François Vatel

Monsieur François Vatel (1631-1671) is considered a famous French chef and was in the service of the Prince of Condé. As chef and organiser of presentation and performance (today's term: serving master / master of ceremonies), he was responsible for the aristocratic banquets. In addition to opulent serving, this also included show performances and themed meals with fireworks and artistic background music.

François Vatel had special jugs and plates made of clay bearing the coats of arms of guests at the court of the Bourbons as early as around 1670 - around 100 years before the discovery of Limoges porcelain around the town of Haute-Vienne (France). According to records, he himself influenced the shape of the hollow and flat parts in order to achieve a special function for the presentation and to enable easy covering by stacking the dishes.

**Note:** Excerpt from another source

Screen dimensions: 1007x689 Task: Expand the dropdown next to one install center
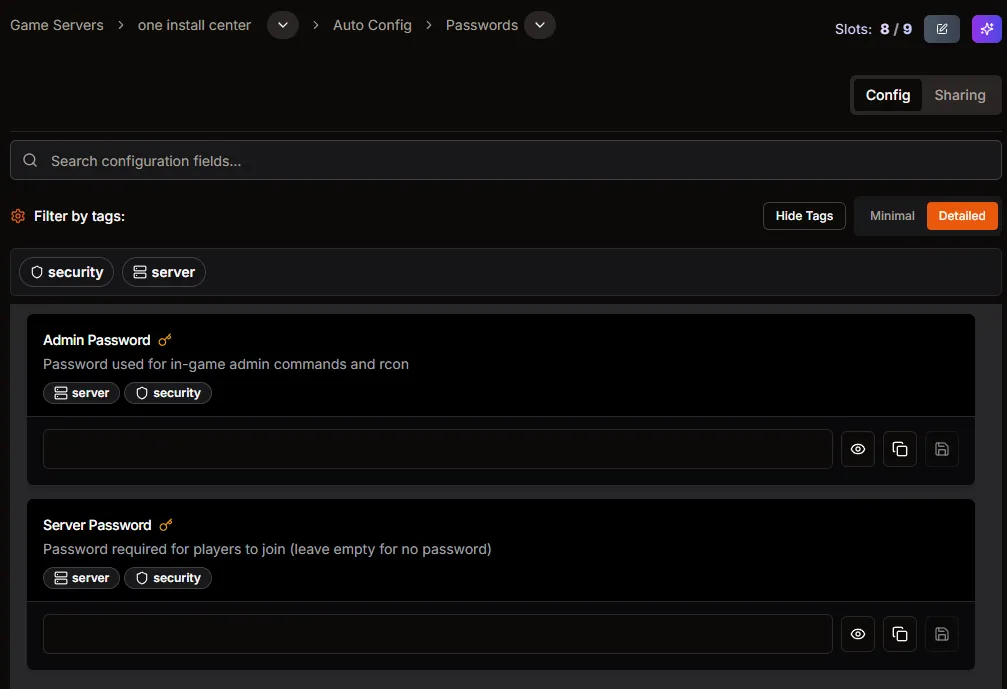click(x=282, y=24)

After the great feast in honour of King Louis XIV in 1671, Vatel took his own life because he had not succeeded in the art of presentation in such a way as to win the praise of the Sun King. As an F&B manager today, one would realise that the budget for this banquet, estimated at 600,000 Écu for 3,000 participants, required a goods-optimised calculation and thus price and performance were in harmony! At all the courts of the nobility in Eastern, Central and Southern Europe, high-quality porcelain matured into the element of presentation for large banquets and festive tables.

 


 

Restoration & Porcelain

(Image rights: Wikipedia)

With the French Revolution, the unlimited spending spree of the tax-paying nobility and royal court came to an end, and chefs had to find new sources of income. They opened restaurants that catered to the wealthy bourgeoisie.

Therefore, in the 19th century, French culinary art recovered from revolution and crises. The rising bourgeoisie gradually democratised cuisine as well, with successes and setbacks. During many decades, the most famous chefs often came from France. Bocuse, the Troisgros brothers and Marc Haeberlin, for example, were all students of Fernand Point. 

They propagated a cuisine that transformed fresh, high-quality food from the regions of their own country into refined, well-arranged, tasty table delights. Nouvelle cuisine was based on similar ingredients to diet cuisine: vegetables, steamed meat, little fat. Students of Bocuse - such as Eckart Witzigmann - also spread this doctrine in Germany. With the Biedermeier era around 1815, porcelain began to make its way into the bourgeois social classes in Europe and only experienced its triumphal march onto the tables of all estates and income classes late after the Second World War.

Our realisation stems from this historical insight: porcelain is a tool of the kitchen.